La voix du Père atteste qu’il est « son Fils », celui qu’il a choisi, qu’il a élu. Il nous invite à être à son écoute.

Simon-Pierre, l’écoutant par excellence – son nom de « Simon » a la même racine que « shema, écoute Israël », gardera le souvenir de cet épisode dans sa seconde lettre et il affirme : « Cette voix venant du ciel, nous l’avons-nous-mêmes entendue quand nous étions avec lui sur la montagne sainte. Et ainsi se confirme pour nous la parole prophétique : vous faites bien de fixer votre attention sur elle, comme sur une lampe brillant dans un lieu obscur jusqu’à ce que paraisse le jour et que l’étoile du matin se lève dans vos cœurs. » (2 P 1, 18-19).

« Pendant que la voix se faisait entendre, il n’y avait plus que Jésus, seul » (Lc 9, 36).

Le temps du carême, un temps pour monter sur la montagne avec Jésus, Un temps pour mieux le connaître par la méditation de l’Écriture, par l’écoute de sa Parole, par la contemplation de son Mystère. Un temps pour entrer plus profondément dans son intimité par la prière, pour le laisser nous conduire vers le Père. Dans les Constitutions des carmélites, il est écrit : « Le Christ a élevé la prière de ses disciples à la participation de son colloque filial avec le Père dans l’Esprit Saint » (Constitutions n° 62). C’est inouï et prodigieux et cela n’est pas réservé aux moniales carmélites, mais c’est vrai pour tout baptisé qui veut vivre les promesses de son baptême.

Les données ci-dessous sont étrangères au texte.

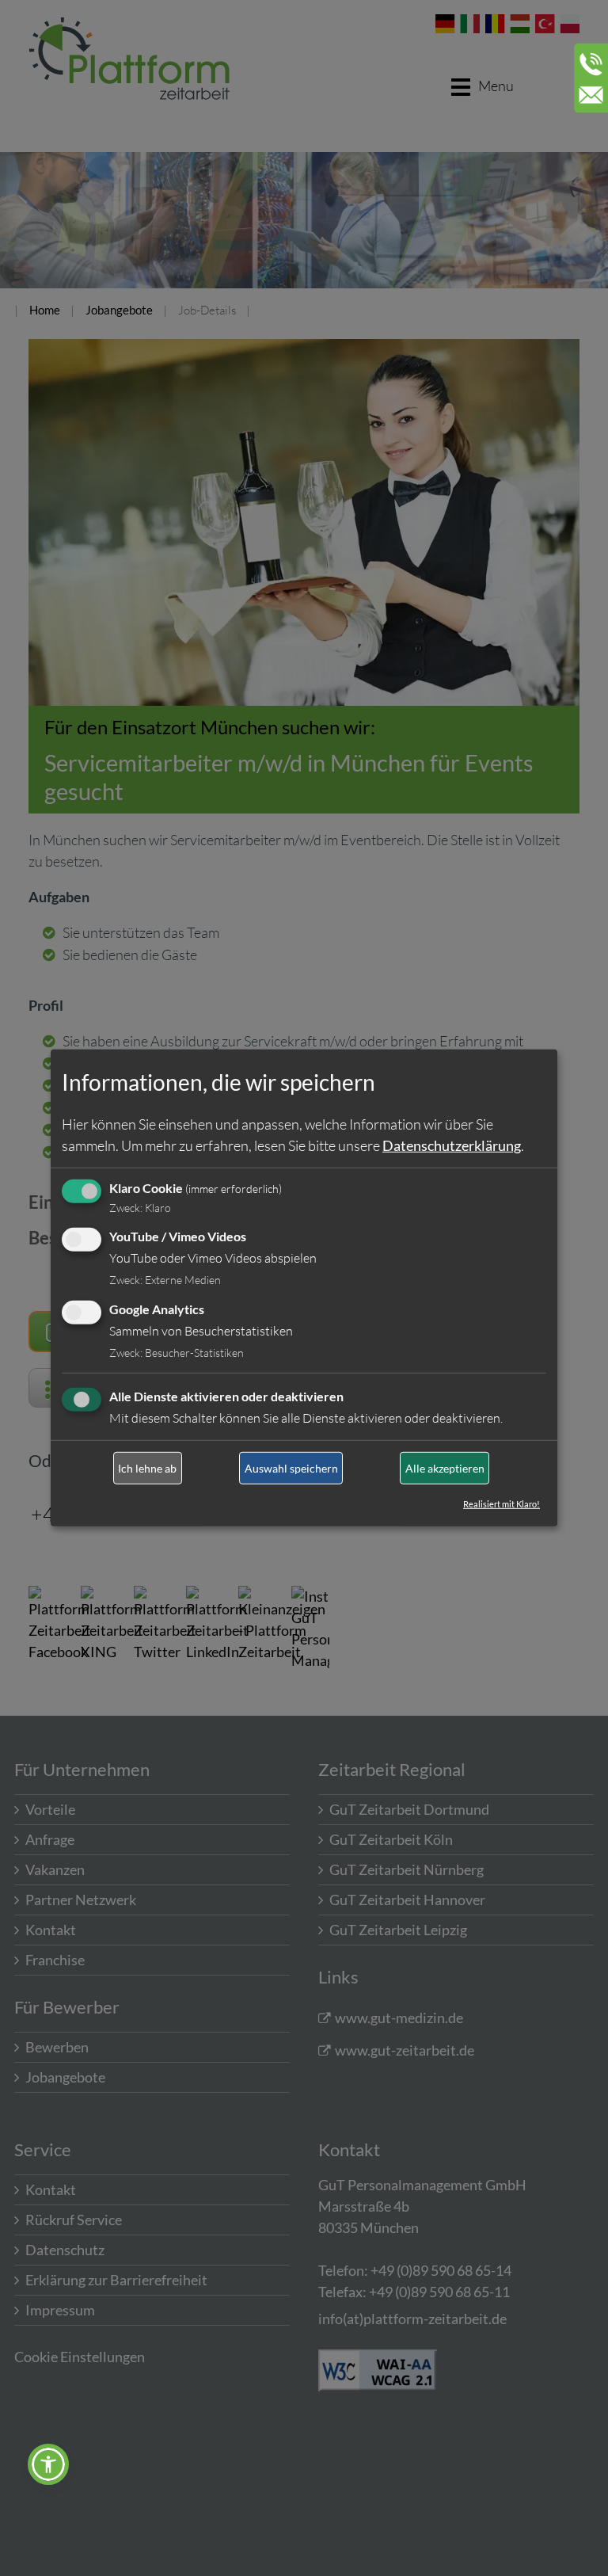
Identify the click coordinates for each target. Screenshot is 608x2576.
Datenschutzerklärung (451, 1144)
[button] (48, 2464)
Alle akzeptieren (444, 1468)
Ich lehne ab (147, 1468)
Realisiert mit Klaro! (501, 1504)
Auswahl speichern (291, 1468)
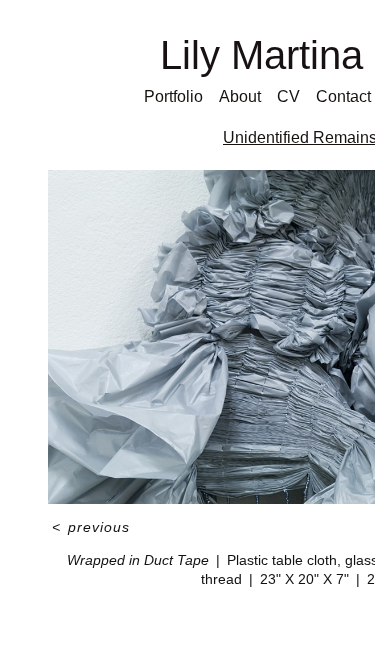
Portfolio (173, 96)
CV (288, 96)
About (240, 96)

Le Carême, un temps de désencombrement, pour nous libérer du superflu, de l’inutile, pour nous centrer sur « Jésus, seul »… Un temps pour se laisser transfigurer, pour avoir le courage de suivre Jésus sur le chemin du calvaire et de la Croix et passer avec lui de ce monde au Père dans la lumière de la Résurrection. Amen.